[Dataset records — start]

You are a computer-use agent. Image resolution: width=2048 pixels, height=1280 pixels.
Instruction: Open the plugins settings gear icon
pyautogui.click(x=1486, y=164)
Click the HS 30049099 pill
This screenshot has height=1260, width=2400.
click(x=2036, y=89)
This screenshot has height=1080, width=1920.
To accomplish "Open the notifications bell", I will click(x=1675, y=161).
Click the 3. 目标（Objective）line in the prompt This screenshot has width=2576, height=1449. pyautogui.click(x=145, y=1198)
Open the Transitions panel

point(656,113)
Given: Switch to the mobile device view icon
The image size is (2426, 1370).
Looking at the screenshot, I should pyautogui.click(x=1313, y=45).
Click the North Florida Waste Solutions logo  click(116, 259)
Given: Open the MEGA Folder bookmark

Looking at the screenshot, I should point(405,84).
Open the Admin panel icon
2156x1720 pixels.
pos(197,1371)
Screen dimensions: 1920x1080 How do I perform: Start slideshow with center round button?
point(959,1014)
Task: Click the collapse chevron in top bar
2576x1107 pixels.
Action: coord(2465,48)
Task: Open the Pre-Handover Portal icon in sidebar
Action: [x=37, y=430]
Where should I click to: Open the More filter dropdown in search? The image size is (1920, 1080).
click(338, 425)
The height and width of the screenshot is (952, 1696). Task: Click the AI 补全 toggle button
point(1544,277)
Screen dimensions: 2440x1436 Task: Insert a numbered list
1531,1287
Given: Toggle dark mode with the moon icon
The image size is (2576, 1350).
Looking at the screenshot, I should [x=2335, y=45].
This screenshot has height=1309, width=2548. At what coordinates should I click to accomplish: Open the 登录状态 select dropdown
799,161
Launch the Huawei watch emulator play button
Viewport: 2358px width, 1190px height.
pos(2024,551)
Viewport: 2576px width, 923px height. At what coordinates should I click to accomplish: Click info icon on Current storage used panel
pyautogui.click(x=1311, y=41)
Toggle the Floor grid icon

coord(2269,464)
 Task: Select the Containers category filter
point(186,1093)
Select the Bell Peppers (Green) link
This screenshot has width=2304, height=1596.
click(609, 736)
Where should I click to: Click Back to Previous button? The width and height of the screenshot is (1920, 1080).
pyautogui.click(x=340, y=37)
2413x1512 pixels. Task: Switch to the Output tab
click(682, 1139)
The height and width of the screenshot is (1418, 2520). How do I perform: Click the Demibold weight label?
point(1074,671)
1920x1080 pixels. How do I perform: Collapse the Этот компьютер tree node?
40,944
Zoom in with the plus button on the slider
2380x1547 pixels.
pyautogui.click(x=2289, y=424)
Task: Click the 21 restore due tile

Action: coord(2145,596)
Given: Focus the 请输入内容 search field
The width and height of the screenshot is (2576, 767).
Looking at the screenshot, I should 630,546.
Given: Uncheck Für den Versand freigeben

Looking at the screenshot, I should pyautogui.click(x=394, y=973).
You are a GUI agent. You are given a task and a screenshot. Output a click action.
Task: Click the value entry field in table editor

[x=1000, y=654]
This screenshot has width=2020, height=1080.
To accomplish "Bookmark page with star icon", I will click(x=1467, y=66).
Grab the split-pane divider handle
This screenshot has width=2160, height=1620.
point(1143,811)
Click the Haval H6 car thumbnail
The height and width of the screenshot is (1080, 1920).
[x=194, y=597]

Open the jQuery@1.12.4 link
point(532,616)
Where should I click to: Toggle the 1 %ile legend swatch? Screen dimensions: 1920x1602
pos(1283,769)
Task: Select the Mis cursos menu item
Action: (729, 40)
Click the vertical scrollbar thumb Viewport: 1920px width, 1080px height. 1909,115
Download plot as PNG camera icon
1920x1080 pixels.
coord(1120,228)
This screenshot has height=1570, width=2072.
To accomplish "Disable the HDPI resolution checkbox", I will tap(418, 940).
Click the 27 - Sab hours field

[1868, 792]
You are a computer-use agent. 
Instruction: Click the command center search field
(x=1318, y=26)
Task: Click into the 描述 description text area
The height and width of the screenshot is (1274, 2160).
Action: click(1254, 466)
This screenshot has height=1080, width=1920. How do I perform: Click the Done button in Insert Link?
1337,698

[Dataset records — finish]

Activity —
The data, all of it, should be transcribed exactly.

Finished exercise —
You are a computer-use agent. Image resolution: width=2048 pixels, height=1280 pixels.
Instruction: Open the plugins settings gear icon
pyautogui.click(x=1486, y=164)
Click the HS 30049099 pill
This screenshot has height=1260, width=2400.
click(x=2036, y=89)
This screenshot has height=1080, width=1920.
To accomplish "Open the notifications bell", I will click(x=1675, y=161).
Click the 3. 目标（Objective）line in the prompt This screenshot has width=2576, height=1449. pyautogui.click(x=145, y=1198)
Open the Transitions panel

point(656,113)
Given: Switch to the mobile device view icon
The image size is (2426, 1370).
Looking at the screenshot, I should pyautogui.click(x=1313, y=45).
Click the North Florida Waste Solutions logo  click(116, 259)
Given: Open the MEGA Folder bookmark

Looking at the screenshot, I should point(405,84).
Open the Admin panel icon
2156x1720 pixels.
pos(197,1371)
Screen dimensions: 1920x1080 How do I perform: Start slideshow with center round button?
point(959,1014)
Task: Click the collapse chevron in top bar
2576x1107 pixels.
Action: coord(2465,48)
Task: Open the Pre-Handover Portal icon in sidebar
Action: [x=37, y=430]
Where should I click to: Open the More filter dropdown in search? The image size is (1920, 1080).
click(338, 425)
The height and width of the screenshot is (952, 1696). Task: Click the AI 补全 toggle button
point(1544,277)
Screen dimensions: 2440x1436 Task: Insert a numbered list
1531,1287
Given: Toggle dark mode with the moon icon
The image size is (2576, 1350).
Looking at the screenshot, I should [x=2335, y=45].
This screenshot has height=1309, width=2548. At what coordinates should I click to accomplish: Open the 登录状态 select dropdown
799,161
Launch the Huawei watch emulator play button
Viewport: 2358px width, 1190px height.
pos(2024,551)
Viewport: 2576px width, 923px height. At what coordinates should I click to accomplish: Click info icon on Current storage used panel
pyautogui.click(x=1311, y=41)
Toggle the Floor grid icon

coord(2269,464)
 Task: Select the Containers category filter
point(186,1093)
Select the Bell Peppers (Green) link
This screenshot has width=2304, height=1596.
click(609, 736)
Where should I click to: Click Back to Previous button? The width and height of the screenshot is (1920, 1080).
pyautogui.click(x=340, y=37)
2413x1512 pixels. Task: Switch to the Output tab
click(682, 1139)
The height and width of the screenshot is (1418, 2520). How do I perform: Click the Demibold weight label?
point(1074,671)
1920x1080 pixels. How do I perform: Collapse the Этот компьютер tree node?
40,944
Zoom in with the plus button on the slider
2380x1547 pixels.
pyautogui.click(x=2289, y=424)
Task: Click the 21 restore due tile

Action: coord(2145,596)
Given: Focus the 请输入内容 search field
The width and height of the screenshot is (2576, 767).
Looking at the screenshot, I should 630,546.
Given: Uncheck Für den Versand freigeben

Looking at the screenshot, I should pyautogui.click(x=394, y=973).
You are a GUI agent. You are given a task and a screenshot. Output a click action.
Task: Click the value entry field in table editor

[x=1000, y=654]
This screenshot has width=2020, height=1080.
To accomplish "Bookmark page with star icon", I will click(x=1467, y=66).
Grab the split-pane divider handle
This screenshot has width=2160, height=1620.
point(1143,811)
Click the Haval H6 car thumbnail
The height and width of the screenshot is (1080, 1920).
[x=194, y=597]

Open the jQuery@1.12.4 link
point(532,616)
Where should I click to: Toggle the 1 %ile legend swatch? Screen dimensions: 1920x1602
pos(1283,769)
Task: Select the Mis cursos menu item
Action: (729, 40)
Click the vertical scrollbar thumb Viewport: 1920px width, 1080px height. 1909,115
Download plot as PNG camera icon
1920x1080 pixels.
coord(1120,228)
This screenshot has height=1570, width=2072.
To accomplish "Disable the HDPI resolution checkbox", I will tap(418, 940).
Click the 27 - Sab hours field

[1868, 792]
You are a computer-use agent. 
Instruction: Click the command center search field
(x=1318, y=26)
Task: Click into the 描述 description text area
The height and width of the screenshot is (1274, 2160).
Action: click(1254, 466)
This screenshot has height=1080, width=1920. How do I perform: Click the Done button in Insert Link?
1337,698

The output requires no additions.